### Source material
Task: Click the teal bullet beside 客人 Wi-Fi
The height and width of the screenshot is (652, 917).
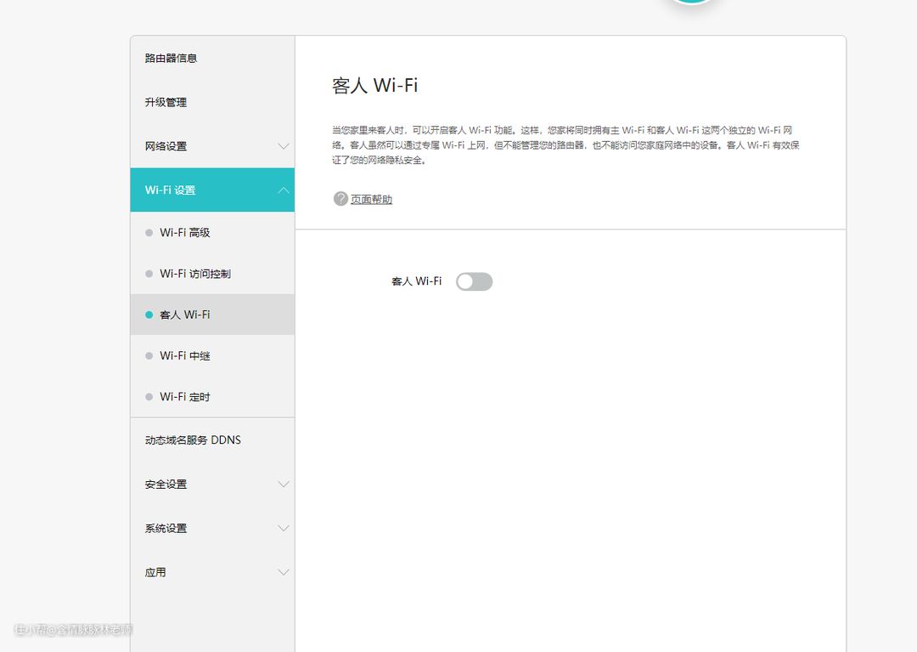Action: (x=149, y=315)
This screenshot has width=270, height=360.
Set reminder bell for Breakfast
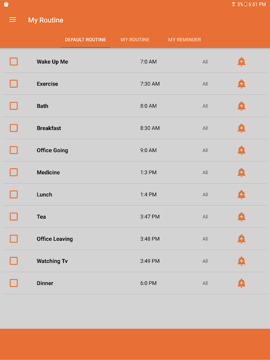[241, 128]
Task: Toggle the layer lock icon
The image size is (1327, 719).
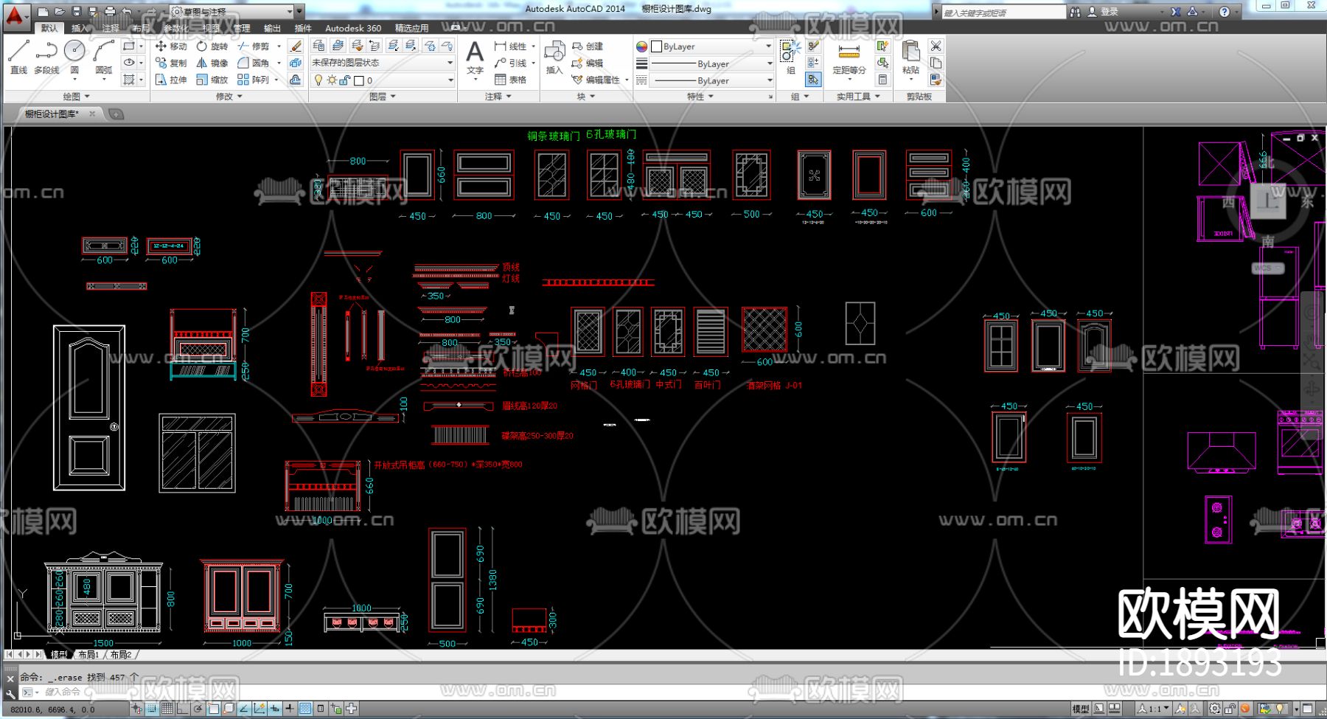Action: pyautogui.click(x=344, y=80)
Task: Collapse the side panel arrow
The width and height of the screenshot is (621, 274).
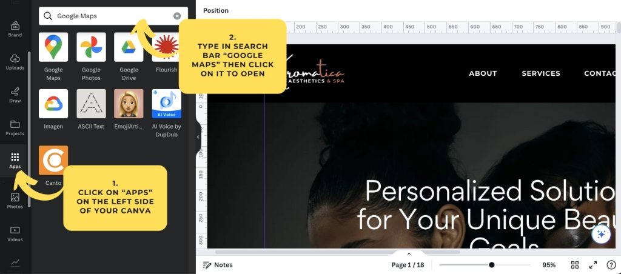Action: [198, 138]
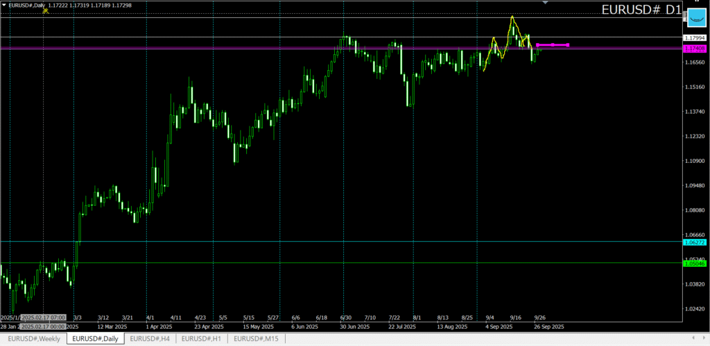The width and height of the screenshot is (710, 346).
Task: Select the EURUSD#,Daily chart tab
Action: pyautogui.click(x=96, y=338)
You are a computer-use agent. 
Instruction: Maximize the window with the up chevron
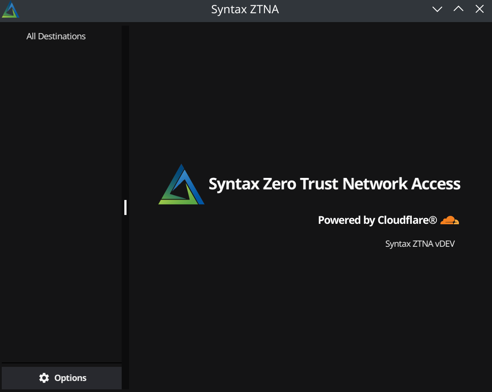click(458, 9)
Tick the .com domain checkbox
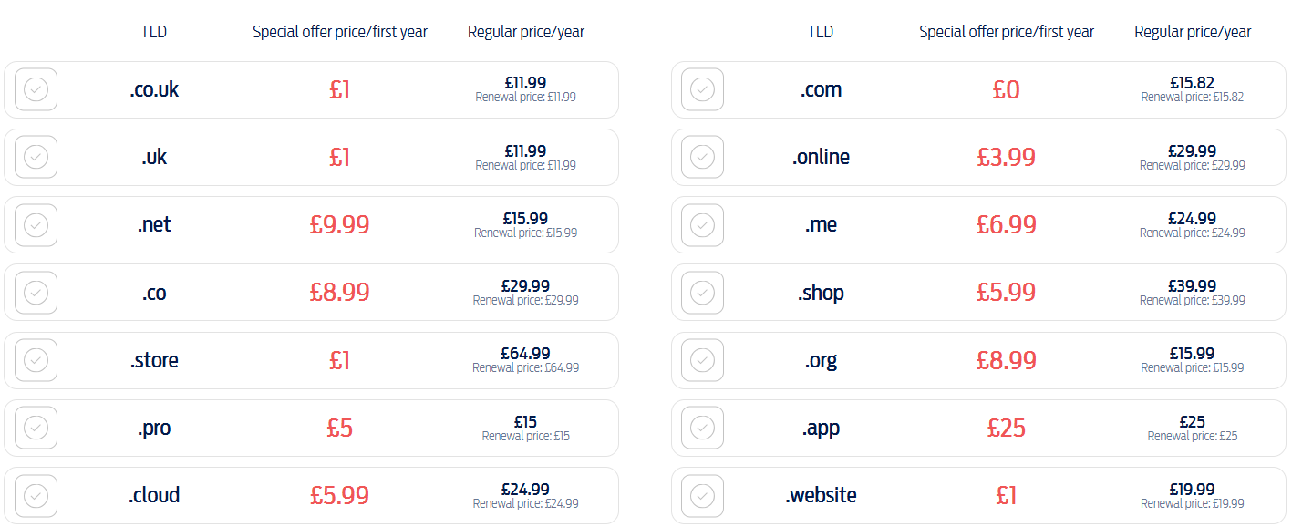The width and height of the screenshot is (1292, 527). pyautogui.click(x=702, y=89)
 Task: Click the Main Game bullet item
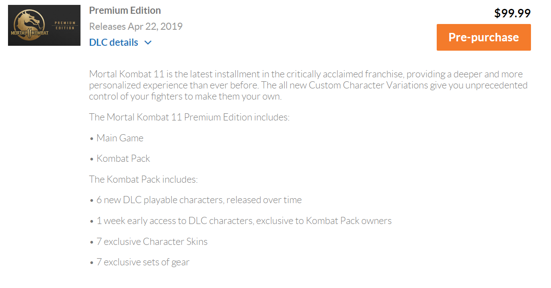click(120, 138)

### Required action
All the lines above should be reproduced exactly, and none of the pictures.

### Solution
Task: Click the teal bullet beside 客人 Wi-Fi
The height and width of the screenshot is (652, 917).
Action: (x=149, y=315)
This screenshot has width=270, height=360.
Set reminder bell for Breakfast
[241, 128]
Task: Toggle the layer lock icon
The image size is (1327, 719).
Action: pyautogui.click(x=344, y=80)
Task: Collapse the side panel arrow
The width and height of the screenshot is (621, 274).
Action: [198, 138]
The width and height of the screenshot is (710, 346).
Task: Select the EURUSD#,Daily chart tab
Action: pyautogui.click(x=96, y=338)
You are a computer-use agent. 
Instruction: Maximize the window with the up chevron
click(458, 9)
Tick the .com domain checkbox
The width and height of the screenshot is (1292, 527). pyautogui.click(x=702, y=89)
 Task: Click the Main Game bullet item
click(120, 138)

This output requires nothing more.